In der zurückliegenden Woche haben wieder Soldaten vom Fliegerhorst Trollenhagen, etliche nicht zum ersten Mal, freiwillig im Müritz-Nationalpark gearbeitet. In diesem Jahr halfen die Kameraden bei der Erneuerung des Zauns rund um die Steinmühle und errichteten die Balustrade an der Zufahrtsstraße zum Jugendwaldheim neu. Außerdem bauten sie ein Holzxylophon auf dem Außengelände der Steinmühle auf. Das Besondere: die langjährige und für alle Seiten gewinnbringende Patenschaftsvereinbarung zwischen Nationalparkamt und Bundeswehr besteht seit nunmehr 25 Jahren und wird auch nächstes Jahr weiter fortgeführt.

„Dass die Bundeswehr uns bei diesen körperlich so schweren Arbeiten im Nationalpark hilft, ist ein großer Gewinn für uns und unverzichtbar“, so Ralf Pauli (Leiter des Reviers Serrahn im Nationalparkamt Müritz), der die Einsatzarbeiten betreut. Im Gegenzug zur praktischen Hilfe der Bundeswehr unterstützten die Mitarbeiter(innen) des Nationalparks die Weiterbildung der Soldaten durch zahlreiche naturkundliche Führungen in den letzten Jahren wie z. B. in das UNESCO-Welterbe Buchenwälder.

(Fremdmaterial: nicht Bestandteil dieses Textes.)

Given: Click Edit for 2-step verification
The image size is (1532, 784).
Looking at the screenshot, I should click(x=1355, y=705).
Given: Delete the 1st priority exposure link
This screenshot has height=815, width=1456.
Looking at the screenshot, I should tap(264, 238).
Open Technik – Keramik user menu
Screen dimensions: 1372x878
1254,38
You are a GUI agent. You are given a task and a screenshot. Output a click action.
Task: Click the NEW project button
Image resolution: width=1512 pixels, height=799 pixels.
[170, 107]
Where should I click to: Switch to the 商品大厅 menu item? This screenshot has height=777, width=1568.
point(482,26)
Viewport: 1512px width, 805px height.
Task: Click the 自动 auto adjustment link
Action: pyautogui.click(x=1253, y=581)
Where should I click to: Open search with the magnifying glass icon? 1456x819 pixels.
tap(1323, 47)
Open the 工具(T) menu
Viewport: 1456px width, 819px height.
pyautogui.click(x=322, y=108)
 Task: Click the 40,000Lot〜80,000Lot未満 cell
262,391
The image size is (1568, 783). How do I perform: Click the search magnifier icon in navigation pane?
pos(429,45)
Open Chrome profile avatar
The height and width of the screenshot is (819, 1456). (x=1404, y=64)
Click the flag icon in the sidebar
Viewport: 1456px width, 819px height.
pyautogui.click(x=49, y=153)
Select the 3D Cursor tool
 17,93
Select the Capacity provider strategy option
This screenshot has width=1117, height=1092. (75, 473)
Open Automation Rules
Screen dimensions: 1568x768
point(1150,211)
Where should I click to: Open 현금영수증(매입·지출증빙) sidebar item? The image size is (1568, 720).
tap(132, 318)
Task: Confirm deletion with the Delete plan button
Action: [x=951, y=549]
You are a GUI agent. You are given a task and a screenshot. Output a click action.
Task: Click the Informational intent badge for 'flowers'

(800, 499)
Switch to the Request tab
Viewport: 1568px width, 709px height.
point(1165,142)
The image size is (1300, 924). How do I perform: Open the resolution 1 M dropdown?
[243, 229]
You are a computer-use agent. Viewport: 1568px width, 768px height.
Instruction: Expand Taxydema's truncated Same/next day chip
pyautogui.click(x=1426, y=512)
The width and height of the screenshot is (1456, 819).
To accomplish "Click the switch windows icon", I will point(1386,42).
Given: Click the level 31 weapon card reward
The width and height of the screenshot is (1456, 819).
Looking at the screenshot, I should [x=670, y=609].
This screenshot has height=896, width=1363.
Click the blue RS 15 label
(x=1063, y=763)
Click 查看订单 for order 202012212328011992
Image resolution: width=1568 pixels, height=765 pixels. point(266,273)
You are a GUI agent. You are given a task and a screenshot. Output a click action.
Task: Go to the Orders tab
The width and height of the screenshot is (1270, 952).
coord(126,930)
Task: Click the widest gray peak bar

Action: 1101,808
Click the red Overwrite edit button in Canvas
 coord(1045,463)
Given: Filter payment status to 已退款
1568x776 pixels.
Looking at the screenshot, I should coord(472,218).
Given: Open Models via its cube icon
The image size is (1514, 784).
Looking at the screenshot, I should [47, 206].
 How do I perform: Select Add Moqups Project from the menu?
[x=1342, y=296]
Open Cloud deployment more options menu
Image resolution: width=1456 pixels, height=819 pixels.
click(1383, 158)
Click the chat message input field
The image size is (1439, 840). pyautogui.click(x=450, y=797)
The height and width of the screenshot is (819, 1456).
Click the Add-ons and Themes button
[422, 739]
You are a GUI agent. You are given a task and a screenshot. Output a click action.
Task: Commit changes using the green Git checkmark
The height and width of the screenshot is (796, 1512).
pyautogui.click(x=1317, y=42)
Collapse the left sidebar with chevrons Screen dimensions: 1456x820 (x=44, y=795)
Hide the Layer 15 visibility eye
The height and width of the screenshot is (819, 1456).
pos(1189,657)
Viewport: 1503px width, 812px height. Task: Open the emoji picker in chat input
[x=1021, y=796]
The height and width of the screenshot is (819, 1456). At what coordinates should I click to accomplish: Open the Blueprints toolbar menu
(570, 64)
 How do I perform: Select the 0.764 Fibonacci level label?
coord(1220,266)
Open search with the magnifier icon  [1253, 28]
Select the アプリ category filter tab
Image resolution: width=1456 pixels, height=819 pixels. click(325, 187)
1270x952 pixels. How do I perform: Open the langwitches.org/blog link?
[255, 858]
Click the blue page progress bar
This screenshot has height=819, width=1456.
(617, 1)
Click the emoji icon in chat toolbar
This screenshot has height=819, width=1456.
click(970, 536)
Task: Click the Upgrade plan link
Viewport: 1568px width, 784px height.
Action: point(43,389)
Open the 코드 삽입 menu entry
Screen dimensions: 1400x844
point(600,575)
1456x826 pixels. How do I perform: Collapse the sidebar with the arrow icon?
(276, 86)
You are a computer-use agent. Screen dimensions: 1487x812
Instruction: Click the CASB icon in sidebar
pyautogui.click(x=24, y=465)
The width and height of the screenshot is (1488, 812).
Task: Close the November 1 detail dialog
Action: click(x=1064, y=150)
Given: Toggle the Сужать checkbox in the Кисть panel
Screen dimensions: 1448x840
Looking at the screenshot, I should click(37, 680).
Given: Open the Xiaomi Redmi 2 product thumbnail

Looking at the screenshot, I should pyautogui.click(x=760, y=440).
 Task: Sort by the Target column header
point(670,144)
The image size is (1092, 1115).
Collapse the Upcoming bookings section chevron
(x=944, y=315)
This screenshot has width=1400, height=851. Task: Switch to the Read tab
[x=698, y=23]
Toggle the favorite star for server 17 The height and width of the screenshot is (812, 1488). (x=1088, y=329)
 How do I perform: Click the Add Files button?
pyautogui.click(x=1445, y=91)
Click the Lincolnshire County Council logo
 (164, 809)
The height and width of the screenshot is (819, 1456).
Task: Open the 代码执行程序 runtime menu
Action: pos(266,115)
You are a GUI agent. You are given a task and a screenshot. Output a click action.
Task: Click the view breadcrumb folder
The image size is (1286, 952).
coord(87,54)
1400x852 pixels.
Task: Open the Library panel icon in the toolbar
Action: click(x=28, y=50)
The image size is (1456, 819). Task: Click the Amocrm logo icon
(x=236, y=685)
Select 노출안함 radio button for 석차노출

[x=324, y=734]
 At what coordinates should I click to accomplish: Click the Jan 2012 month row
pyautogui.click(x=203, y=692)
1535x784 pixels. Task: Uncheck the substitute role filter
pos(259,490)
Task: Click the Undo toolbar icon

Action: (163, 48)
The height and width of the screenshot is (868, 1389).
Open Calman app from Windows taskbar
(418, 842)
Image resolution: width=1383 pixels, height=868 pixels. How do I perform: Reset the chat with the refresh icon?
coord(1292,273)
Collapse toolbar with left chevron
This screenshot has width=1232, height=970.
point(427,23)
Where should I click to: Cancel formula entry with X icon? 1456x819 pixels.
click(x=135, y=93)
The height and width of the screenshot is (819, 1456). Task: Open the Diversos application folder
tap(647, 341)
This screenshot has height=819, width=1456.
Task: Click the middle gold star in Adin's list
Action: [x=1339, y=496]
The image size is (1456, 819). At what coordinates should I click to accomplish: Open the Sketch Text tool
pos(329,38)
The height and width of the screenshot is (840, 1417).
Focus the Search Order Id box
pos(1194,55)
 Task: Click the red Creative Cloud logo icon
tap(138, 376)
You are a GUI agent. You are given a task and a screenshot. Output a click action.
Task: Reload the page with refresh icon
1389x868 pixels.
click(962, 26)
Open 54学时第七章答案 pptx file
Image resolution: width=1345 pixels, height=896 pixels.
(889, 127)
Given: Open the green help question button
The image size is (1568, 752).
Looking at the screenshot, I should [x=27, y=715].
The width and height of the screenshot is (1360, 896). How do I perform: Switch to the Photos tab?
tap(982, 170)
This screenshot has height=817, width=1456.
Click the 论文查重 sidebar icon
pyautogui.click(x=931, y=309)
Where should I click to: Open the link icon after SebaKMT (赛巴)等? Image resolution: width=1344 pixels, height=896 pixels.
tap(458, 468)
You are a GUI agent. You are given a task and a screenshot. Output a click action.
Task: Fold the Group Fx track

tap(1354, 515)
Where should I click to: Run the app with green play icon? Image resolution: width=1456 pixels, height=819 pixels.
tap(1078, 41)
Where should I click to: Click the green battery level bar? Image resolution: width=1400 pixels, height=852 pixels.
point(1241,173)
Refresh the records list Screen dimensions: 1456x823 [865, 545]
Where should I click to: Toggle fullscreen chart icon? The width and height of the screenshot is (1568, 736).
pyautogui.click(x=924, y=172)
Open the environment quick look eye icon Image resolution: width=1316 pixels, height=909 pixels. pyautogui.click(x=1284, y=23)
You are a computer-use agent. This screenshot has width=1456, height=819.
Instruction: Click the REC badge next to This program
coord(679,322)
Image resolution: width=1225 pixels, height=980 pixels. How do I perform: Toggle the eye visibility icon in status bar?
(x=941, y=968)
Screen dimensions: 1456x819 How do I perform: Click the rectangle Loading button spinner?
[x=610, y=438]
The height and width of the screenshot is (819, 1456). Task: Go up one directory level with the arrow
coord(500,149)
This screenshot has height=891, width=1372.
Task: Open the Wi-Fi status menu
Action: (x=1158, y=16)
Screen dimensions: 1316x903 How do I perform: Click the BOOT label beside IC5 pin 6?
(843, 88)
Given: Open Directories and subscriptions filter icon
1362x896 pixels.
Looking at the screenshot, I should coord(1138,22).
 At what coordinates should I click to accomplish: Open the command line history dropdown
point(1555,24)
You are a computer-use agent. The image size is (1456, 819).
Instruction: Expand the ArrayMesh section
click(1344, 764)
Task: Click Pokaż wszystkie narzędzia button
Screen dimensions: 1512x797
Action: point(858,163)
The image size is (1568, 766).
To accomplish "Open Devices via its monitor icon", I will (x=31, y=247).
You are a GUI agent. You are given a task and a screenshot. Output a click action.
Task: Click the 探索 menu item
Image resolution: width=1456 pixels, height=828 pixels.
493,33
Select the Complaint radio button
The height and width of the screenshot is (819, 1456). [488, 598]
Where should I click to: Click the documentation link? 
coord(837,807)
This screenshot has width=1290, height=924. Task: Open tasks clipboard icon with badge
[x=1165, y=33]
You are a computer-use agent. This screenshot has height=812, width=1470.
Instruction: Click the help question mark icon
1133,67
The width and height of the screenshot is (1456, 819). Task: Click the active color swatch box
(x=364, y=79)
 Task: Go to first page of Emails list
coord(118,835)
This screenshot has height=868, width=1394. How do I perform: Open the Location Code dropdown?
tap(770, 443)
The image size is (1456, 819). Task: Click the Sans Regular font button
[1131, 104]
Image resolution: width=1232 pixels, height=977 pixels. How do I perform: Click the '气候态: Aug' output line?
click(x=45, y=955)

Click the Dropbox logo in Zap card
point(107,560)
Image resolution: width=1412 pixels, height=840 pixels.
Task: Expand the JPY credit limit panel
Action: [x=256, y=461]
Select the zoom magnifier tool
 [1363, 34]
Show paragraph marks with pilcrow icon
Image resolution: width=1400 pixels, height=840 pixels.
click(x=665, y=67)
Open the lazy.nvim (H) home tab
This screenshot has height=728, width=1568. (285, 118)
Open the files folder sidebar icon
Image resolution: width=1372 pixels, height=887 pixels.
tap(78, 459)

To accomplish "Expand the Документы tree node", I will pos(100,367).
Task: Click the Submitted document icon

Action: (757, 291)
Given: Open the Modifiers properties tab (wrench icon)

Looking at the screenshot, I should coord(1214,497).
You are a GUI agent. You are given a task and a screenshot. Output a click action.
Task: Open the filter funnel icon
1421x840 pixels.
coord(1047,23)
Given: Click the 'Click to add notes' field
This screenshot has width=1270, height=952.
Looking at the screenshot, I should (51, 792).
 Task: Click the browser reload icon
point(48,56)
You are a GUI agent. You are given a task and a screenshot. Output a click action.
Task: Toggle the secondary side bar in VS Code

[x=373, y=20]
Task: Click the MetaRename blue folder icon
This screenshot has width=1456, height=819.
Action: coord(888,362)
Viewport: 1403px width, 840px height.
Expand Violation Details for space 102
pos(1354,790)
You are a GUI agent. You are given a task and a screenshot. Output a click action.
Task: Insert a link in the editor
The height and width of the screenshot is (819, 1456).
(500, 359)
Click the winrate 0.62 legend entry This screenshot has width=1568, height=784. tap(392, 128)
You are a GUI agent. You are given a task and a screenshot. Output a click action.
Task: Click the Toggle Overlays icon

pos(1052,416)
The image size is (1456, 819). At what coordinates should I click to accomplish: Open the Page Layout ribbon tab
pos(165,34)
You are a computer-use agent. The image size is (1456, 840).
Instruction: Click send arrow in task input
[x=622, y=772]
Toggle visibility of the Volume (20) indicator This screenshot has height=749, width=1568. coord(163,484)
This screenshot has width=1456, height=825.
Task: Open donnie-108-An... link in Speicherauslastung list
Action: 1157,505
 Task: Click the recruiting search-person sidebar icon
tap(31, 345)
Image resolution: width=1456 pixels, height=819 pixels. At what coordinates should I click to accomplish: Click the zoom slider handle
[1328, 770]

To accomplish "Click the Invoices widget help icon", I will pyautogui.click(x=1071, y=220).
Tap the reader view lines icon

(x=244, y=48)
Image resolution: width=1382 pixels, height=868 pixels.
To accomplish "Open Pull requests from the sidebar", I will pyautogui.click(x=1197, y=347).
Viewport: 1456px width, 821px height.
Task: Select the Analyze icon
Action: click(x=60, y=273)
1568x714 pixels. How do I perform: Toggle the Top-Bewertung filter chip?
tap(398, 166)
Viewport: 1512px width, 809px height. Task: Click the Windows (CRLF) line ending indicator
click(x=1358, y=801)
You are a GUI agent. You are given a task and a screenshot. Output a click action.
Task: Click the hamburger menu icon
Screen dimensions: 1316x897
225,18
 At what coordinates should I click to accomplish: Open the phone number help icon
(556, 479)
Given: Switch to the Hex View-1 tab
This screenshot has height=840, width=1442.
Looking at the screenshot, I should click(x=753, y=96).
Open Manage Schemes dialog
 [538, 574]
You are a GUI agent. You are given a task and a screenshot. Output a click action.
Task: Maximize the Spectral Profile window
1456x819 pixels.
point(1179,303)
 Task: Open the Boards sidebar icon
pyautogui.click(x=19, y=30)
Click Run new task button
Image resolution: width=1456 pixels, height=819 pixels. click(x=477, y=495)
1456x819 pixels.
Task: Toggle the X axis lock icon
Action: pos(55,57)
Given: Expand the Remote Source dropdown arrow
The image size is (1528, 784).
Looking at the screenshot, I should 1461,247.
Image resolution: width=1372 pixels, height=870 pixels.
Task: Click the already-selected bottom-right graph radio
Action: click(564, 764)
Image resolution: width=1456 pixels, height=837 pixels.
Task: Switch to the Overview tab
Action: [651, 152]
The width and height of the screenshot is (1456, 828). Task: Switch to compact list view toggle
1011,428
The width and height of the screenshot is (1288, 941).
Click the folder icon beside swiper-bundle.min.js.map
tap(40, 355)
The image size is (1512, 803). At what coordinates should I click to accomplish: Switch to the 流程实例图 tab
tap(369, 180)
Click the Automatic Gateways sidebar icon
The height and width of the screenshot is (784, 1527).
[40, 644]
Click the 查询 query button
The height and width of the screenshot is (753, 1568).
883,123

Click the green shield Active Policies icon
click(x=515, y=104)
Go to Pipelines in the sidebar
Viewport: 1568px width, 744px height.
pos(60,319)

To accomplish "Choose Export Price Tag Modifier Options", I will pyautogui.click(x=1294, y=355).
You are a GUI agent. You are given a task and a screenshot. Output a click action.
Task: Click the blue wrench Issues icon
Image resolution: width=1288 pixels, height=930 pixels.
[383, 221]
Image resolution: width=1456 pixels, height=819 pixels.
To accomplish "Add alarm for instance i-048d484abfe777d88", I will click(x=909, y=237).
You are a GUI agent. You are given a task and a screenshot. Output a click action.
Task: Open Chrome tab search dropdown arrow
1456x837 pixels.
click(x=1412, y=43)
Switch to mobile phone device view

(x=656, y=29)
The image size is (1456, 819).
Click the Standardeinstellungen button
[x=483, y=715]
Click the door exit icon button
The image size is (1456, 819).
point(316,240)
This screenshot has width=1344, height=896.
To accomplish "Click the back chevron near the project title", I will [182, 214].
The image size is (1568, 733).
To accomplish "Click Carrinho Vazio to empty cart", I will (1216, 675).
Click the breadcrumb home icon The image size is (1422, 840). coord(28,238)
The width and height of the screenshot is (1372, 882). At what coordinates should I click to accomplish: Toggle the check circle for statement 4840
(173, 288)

Seit 1993 konnten viele gemeinsame Projekte realisiert werden. In den ersten zehn Jahren wurden vor allem Moore renaturiert. Später halfen die Soldaten bei der Ausschilderung des UNESCO-Weltnaturerbes „Alte Buchenwälder“, dem Neubau eines Holzsteges am Grünower See, der Reparatur einer baufälligen Holzbrücke am Jugendwaldheim und der Instandhaltung des kulturhistorisch wertvollen, ehemaligen Einsprungs und der Wildschleuse am Grünower Stern. Auch alte Apfelsorten pflanzten die Kameraden in die Streuobstwiesen um das Jugendwaldheim.